周囲を圧倒する美貌と美しいプロポーションの肉体。世の吟遊詩人らに
絶世の美少年と歌われ大陸第一の容貌と称えられる噂に偽りは無かった。
むしろ噂以上と言って良い。初対面の時に背後に薔薇の花を
背負ってないのが不自然だなとロックはぼんやり考えたくらいだ。
鮮やかな赤紫の前髪をかき上げ整った目鼻に興奮の表情を浮かべる
ビーエル。彼は行方不明のセスターク皇子と男色関係で結ばれた
恋人同士である事は有名であった。
「セスターク殿下を救いに行きましょう!!今すぐに!!」
興奮するビーエルを護衛しながらトンネルを下り五大賢者の地下施設へと
突入する一行。異常なほど明るい施設に魔法装置や研究資料が散逸する中で
豪華な椅子に座って独り言を言っている人物を発見する。
「……僕はハーリク…私はハーリク。ハーリクだ…」
「セスターク殿下ぁ!!!!!!!!!」
その声を聞き、青い宝玉アクアマリンを嵌め込まれた仮面を被る
若者にビーエルが駆け寄った。
「…セスターク?」
ゆらり
立ち上がった若者にセスタークの名を連呼しながらビーエルはその胸に
飛び込んだ。
「セスターク殿下!!ああ、本当にご無事だったのですねセスターク殿下。
このビーエルは心よりご無事の帰還をお喜び申し上げます!!」
胸元に来た美少年を見下ろす仮面の若者。仮面越しでも少年の美貌は
見えるらしい。
「………………………………相変わらず愛らしいなビーエル。」
ビシ!!
仮面のアクアマリンにヒビが入り七色の光が漏れ出した。
「…私は………僕はセスターク……そうだ僕はセスタークだ!!会いたかったよ
ビーエル!!私はずっと!!」
ビシビシビシッ!!!
セスターク皇子の叫びに呼応するようにビーエルが抱きついた瞬間に
アクアマリンのヒビが増える。

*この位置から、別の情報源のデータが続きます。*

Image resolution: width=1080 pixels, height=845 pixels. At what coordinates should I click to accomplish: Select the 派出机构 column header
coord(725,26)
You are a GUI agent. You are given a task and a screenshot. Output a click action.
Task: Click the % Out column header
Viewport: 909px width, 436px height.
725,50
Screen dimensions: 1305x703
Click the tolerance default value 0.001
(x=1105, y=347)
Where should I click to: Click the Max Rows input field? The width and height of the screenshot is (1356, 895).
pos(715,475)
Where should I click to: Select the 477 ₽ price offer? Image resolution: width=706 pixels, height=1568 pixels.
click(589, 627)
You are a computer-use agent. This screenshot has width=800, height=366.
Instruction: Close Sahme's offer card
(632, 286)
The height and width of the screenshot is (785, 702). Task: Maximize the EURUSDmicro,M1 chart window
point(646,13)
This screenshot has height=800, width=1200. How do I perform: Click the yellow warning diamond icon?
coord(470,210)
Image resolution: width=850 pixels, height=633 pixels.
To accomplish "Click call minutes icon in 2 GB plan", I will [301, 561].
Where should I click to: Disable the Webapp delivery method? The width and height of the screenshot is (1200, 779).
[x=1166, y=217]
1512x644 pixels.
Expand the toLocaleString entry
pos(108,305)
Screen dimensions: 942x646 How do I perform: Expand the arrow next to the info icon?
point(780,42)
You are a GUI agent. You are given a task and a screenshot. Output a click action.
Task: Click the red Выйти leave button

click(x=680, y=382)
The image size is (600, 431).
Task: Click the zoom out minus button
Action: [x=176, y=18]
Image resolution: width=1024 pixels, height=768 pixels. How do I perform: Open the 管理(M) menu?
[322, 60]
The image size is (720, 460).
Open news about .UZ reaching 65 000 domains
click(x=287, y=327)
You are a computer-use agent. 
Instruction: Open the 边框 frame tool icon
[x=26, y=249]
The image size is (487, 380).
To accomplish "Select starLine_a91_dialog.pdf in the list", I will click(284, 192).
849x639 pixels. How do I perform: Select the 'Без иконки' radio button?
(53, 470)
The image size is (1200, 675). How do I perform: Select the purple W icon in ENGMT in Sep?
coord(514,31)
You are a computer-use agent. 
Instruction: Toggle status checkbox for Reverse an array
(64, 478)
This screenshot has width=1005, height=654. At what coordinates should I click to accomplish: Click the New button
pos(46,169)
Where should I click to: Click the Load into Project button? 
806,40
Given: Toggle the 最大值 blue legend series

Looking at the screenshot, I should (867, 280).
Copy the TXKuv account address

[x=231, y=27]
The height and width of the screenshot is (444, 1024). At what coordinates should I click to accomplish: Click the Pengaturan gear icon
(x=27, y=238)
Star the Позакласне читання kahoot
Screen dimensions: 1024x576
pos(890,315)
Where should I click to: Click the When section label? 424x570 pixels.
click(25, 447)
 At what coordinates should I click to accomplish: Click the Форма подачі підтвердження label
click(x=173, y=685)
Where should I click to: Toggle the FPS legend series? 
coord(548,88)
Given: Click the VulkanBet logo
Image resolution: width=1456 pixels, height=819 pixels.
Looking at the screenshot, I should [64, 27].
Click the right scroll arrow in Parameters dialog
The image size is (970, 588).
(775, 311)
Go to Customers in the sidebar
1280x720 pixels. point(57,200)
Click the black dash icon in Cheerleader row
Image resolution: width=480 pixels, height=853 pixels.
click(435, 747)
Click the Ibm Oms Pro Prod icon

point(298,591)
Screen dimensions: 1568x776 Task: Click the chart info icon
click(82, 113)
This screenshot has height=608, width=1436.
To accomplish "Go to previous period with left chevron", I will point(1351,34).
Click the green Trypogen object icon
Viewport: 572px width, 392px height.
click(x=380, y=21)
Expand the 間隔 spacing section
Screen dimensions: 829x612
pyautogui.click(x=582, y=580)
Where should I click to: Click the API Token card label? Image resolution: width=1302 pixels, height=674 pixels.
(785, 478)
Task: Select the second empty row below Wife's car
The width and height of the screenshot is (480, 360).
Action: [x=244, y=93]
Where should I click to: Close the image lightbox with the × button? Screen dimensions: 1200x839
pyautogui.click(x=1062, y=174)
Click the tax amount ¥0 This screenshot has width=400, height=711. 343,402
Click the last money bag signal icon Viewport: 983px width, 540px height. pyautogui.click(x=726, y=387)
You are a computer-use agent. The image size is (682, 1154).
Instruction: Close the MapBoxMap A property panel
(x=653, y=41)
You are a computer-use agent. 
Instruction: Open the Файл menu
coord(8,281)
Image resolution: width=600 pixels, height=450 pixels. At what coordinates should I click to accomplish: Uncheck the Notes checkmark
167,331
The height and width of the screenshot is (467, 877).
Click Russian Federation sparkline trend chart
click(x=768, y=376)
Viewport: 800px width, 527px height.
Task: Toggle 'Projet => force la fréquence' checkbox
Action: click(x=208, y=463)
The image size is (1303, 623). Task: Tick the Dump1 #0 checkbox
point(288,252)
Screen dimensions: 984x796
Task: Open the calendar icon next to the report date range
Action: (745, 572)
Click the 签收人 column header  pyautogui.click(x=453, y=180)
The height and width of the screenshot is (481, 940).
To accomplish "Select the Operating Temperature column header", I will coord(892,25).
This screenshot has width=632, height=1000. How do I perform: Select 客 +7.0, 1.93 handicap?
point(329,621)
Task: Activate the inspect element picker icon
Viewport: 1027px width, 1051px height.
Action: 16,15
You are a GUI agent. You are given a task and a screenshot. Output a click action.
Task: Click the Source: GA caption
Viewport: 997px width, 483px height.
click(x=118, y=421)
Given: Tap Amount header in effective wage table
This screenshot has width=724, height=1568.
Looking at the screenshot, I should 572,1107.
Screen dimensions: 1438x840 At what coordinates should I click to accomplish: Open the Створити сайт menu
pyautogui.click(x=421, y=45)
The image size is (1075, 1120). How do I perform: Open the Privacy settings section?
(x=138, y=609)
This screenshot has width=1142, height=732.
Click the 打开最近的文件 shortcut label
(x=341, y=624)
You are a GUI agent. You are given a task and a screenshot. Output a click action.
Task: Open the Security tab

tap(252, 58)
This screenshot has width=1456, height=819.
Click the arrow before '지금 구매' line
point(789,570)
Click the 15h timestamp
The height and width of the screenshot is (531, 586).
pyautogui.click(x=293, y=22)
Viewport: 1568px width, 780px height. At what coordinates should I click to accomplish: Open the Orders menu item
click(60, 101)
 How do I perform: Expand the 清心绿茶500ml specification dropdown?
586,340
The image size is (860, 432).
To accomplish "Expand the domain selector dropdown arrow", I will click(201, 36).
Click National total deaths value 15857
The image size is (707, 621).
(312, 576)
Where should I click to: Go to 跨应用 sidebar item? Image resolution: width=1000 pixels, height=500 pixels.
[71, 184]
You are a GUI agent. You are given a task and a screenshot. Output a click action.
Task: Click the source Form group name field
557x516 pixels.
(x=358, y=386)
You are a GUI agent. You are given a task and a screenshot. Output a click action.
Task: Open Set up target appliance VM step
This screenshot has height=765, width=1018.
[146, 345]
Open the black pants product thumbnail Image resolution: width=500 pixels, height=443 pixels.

遂には大きな亀裂となりそして……
バッキイイィィン!!!!!!!
セスターク皇子がビーエルの身体を抱きしめその細い腰を引き寄せた
瞬間にハーリクの魂魄石だったアクアマリンは粉々に砕け散った。
感動的な場面のはずだが周囲の者達は気まずい表情で恋する
男同士の抱擁を見つめている。
それはこの話を神竜アステカトルから聞かされる闇大将軍と
羽庭も同様だった。
「………まあ、何か思ってたのとは違いますが五大賢者とは完全決着と
なりましたね。」
アステカトルが語り終え静寂が訪れた時、陰陽師の羽庭が
ポツっと呟いた。
いずれにせよ、今日この時を持って五大賢者という存在がマールートの
歴史から消え去り時代は新たな段階へと進む事となるのである。